Standard in vitro genotoxicity assays did not identify a mutagenic signal, but EFSA noted the overall toxicological database was insufficient to characterise risk fully.

EFSA ANS Panel, EFSA Journal2014lab

Residue levels in cooked and processed crustaceans

Cooking and processing reduce residues substantially. Studies in deepwater pink shrimp found that boiling or freezing lowers 4-hexylresorcinol concentrations below the 2 mg/kg ceiling in most cases. But raw or minimally processed products, sushi-grade prawns for example, may carry the highest residue levels.

Processing of deepwater pink shrimp (Parapenaeus longirostris) significantly reduced 4-hexylresorcinol residues, with boiled samples showing the largest reductions from the initial dip concentration.

Montero et al., Journal of Agricultural and Food Chemistry1998lab

Where it stands with the regulators

Status
Approved for use in the UK and EU
Legal basis
UK FSA approved-additives list and assimilated EU Regulation 1333/2008 (Annex II); also reflected in The Sweeteners in Food Regulations and The Miscellaneous Food Additives Regulations as retained UK law
Permitted foods
Fresh crustaceans; Frozen crustaceans; Deep-frozen crustaceans
Maximum levels
2 mg/kg in crustacean meat (residue limit; no use-level cap on dipping solutions specified at EU/UK level)
Safe-intake limit (ADI)
No numerical ADI established. SCF (2003), JECFA (1996), and EFSA ANS Panel (2014) all declined to set one, citing an insufficient toxicological database.
History
4-Hexylresorcinol was first reviewed by JECFA in 1996, which set a provisional residue limit of 1 mg/kg pending further data. The EU SCF reviewed it in 2003 and raised the residue limit to 2 mg/kg but still declined to set an ADI. EFSA's ANS Panel conducted a full systematic re-evaluation in 2014 and reached the same conclusion: residue limit upheld at 2 mg/kg, no ADI possible with the current dataset. It was formally assigned E586 status under EU Regulation 1333/2008 and remains permitted in retained UK law post-Brexit.

Who should be careful

People monitoring their exposure to compounds with uncharacterised hormonal properties may wish to note it on raw or sushi-grade prawn products. There is no current allergen declaration requirement, so it will not always appear prominently on labelling. Look for 4-hexylresorcinol or E586 on prawn and crustacean packaging, particularly chilled or raw products.

The honest read

Cutting through the noise

The practical exposure from eating prawns treated with E586 is low: cooking reduces residues and the additive is restricted to one narrow food category. What regulators could not resolve is not whether it causes harm at real-world levels, but whether the existing science is deep enough to rule out longer-term effects. Three independent panels over nearly 30 years each came back to the same finding: we do not have the data to set a safe daily intake. That is an unusual position for a permitted additive and the gaps, particularly around developmental effects suggested by the resorcinol family's weak hormonal activity, remain open. The science here is not settled.

Related additives

Common questions

Is E586 banned in the UK?

No. E586 is a permitted food additive in the UK under retained EU law (assimilated EU Regulation 1333/2008). It is approved for use on fresh, frozen, and deep-frozen crustaceans only.

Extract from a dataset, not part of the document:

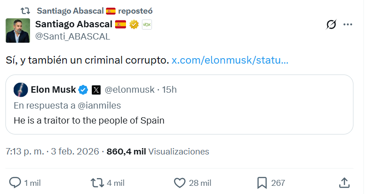Click Santiago Abascal's profile avatar
Image resolution: width=373 pixels, height=194 pixels.
click(18, 30)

Why have regulators never set a safe daily intake for E586?

Three regulatory bodies, JECFA (1996), the EU SCF (2003), and EFSA (2014), each reviewed the available data and concluded it was not comprehensive enough to calculate a reliable acceptable daily intake. They allowed the additive to continue under a practical residue cap of 2 mg/kg in crustacean meat instead. This is an unusual situation for a permitted additive.

What foods contain E586?

It is used exclusively on crustaceans: prawns, shrimp, langoustines, crayfish, and lobster. It is applied as a dip or spray immediately after catch or during processing to prevent blackening. It does not appear in any other food category.

Is E586 vegan?

E586 is a synthetic compound and contains no animal-derived ingredients. However, it is only used on shellfish, so any product carrying E586 is not vegan or vegetarian.